WHAT IS BEING ASKED: Copy out every entry below word for word, leaving the pictures out of your copy.

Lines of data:
····················
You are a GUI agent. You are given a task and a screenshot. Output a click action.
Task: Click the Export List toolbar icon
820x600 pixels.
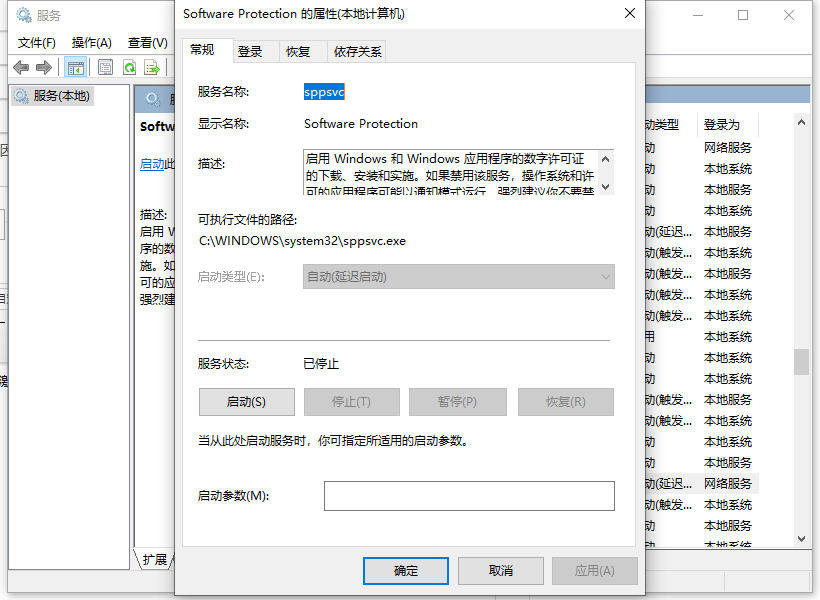click(x=152, y=68)
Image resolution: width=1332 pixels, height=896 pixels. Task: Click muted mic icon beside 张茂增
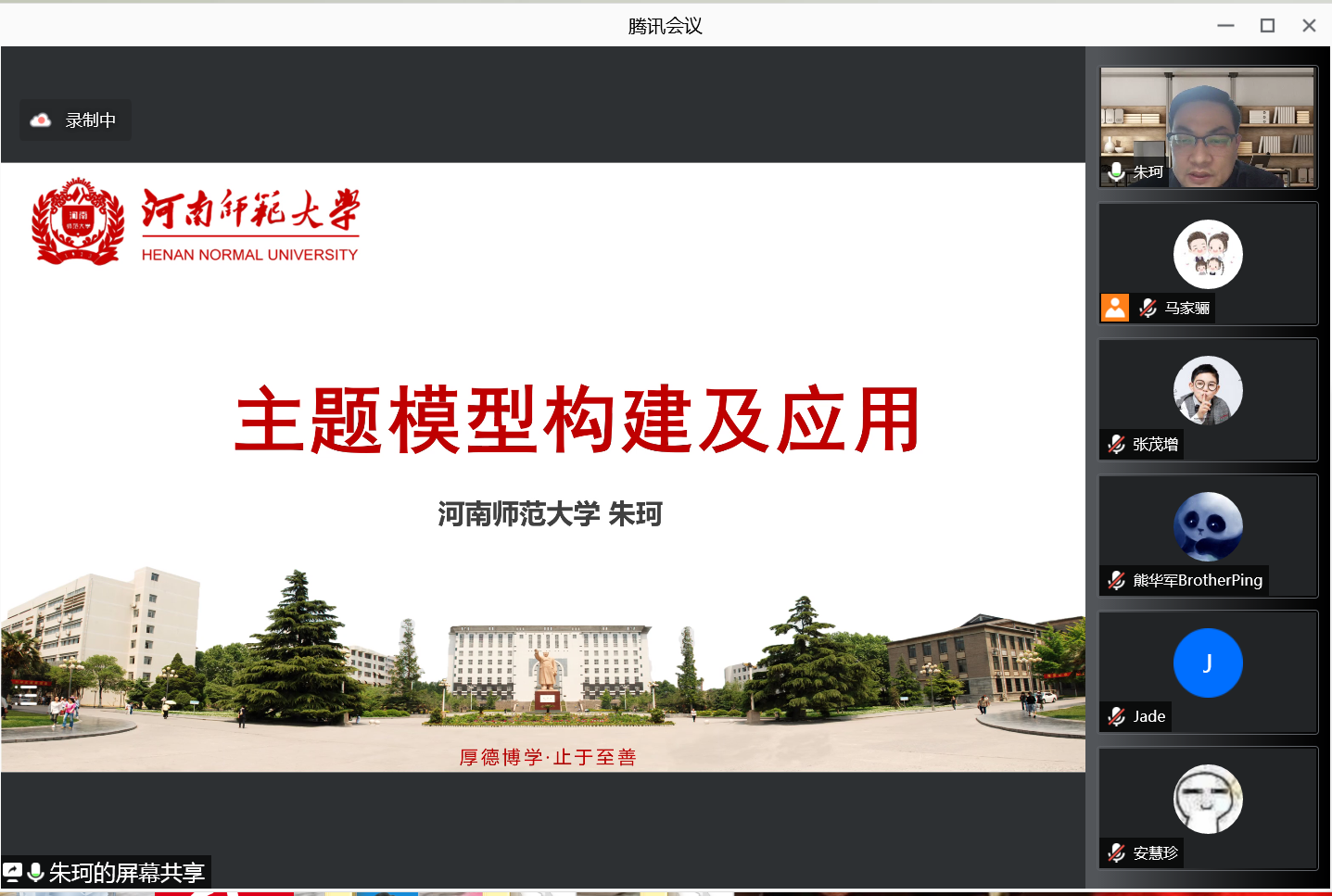(1116, 445)
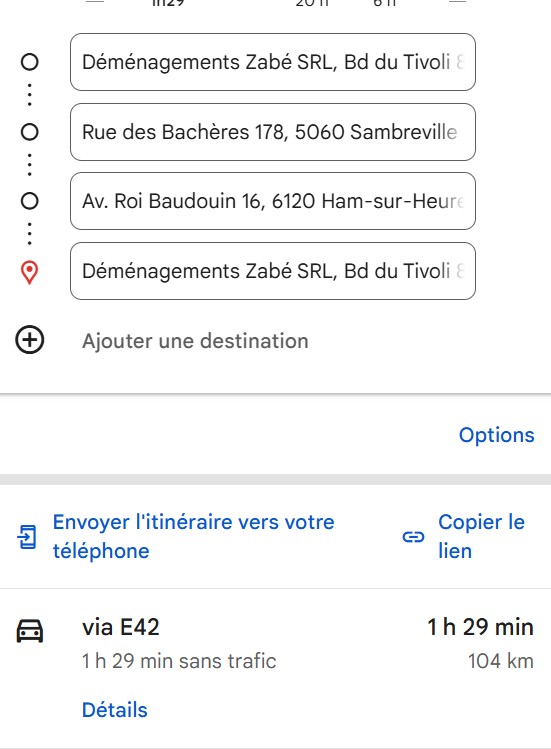Click the waypoint circle beside Av. Roi Baudouin

[30, 201]
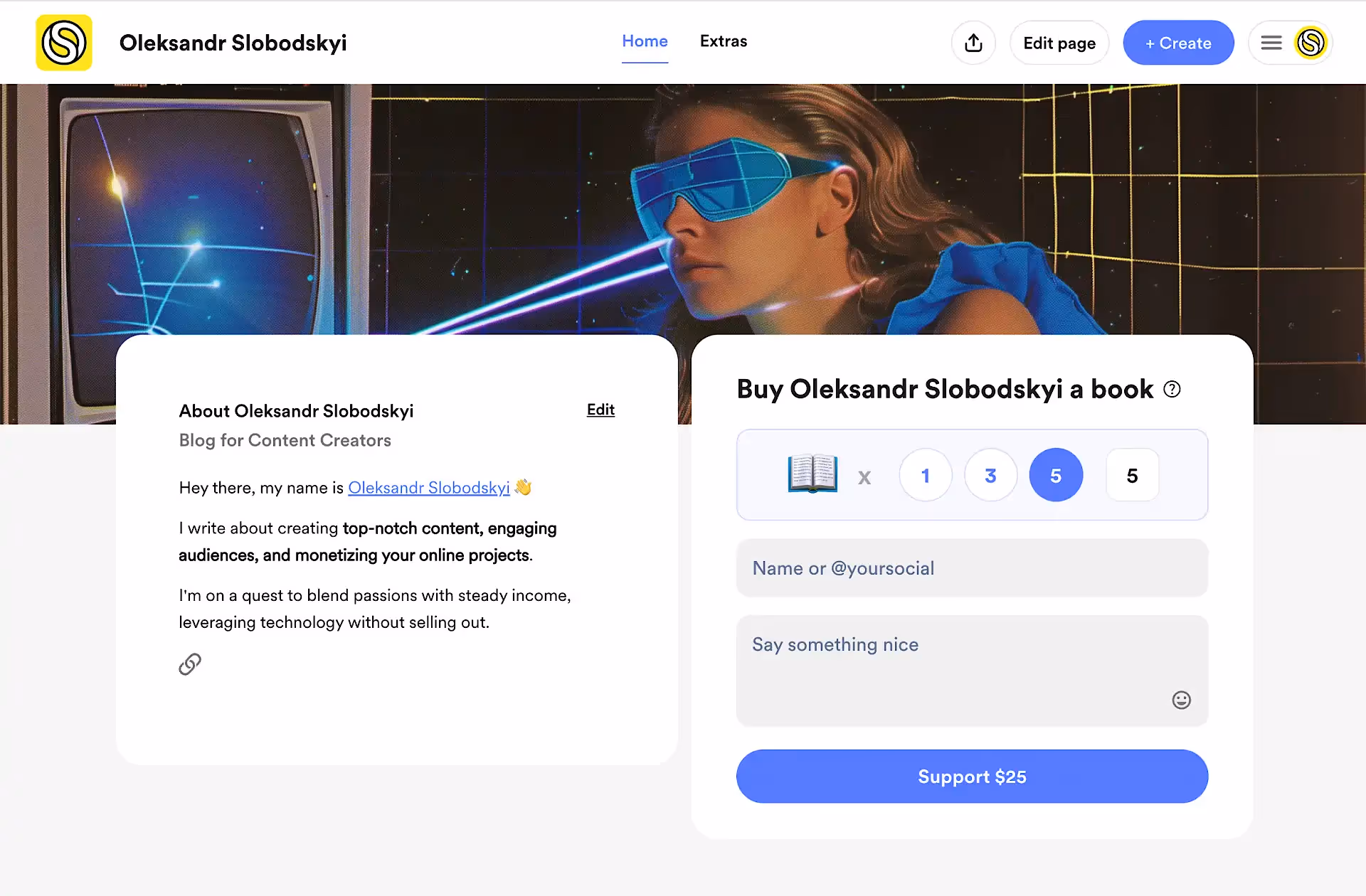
····················
OUTPUT OF THE TASK:
You are a GUI agent. You are given a task and a screenshot. Output a click action.
Task: Click the Export List toolbar icon
820x600 pixels.
click(x=152, y=68)
Image resolution: width=1332 pixels, height=896 pixels. Task: Click muted mic icon beside 张茂增
(1116, 445)
Click the waypoint circle beside Av. Roi Baudouin

[30, 201]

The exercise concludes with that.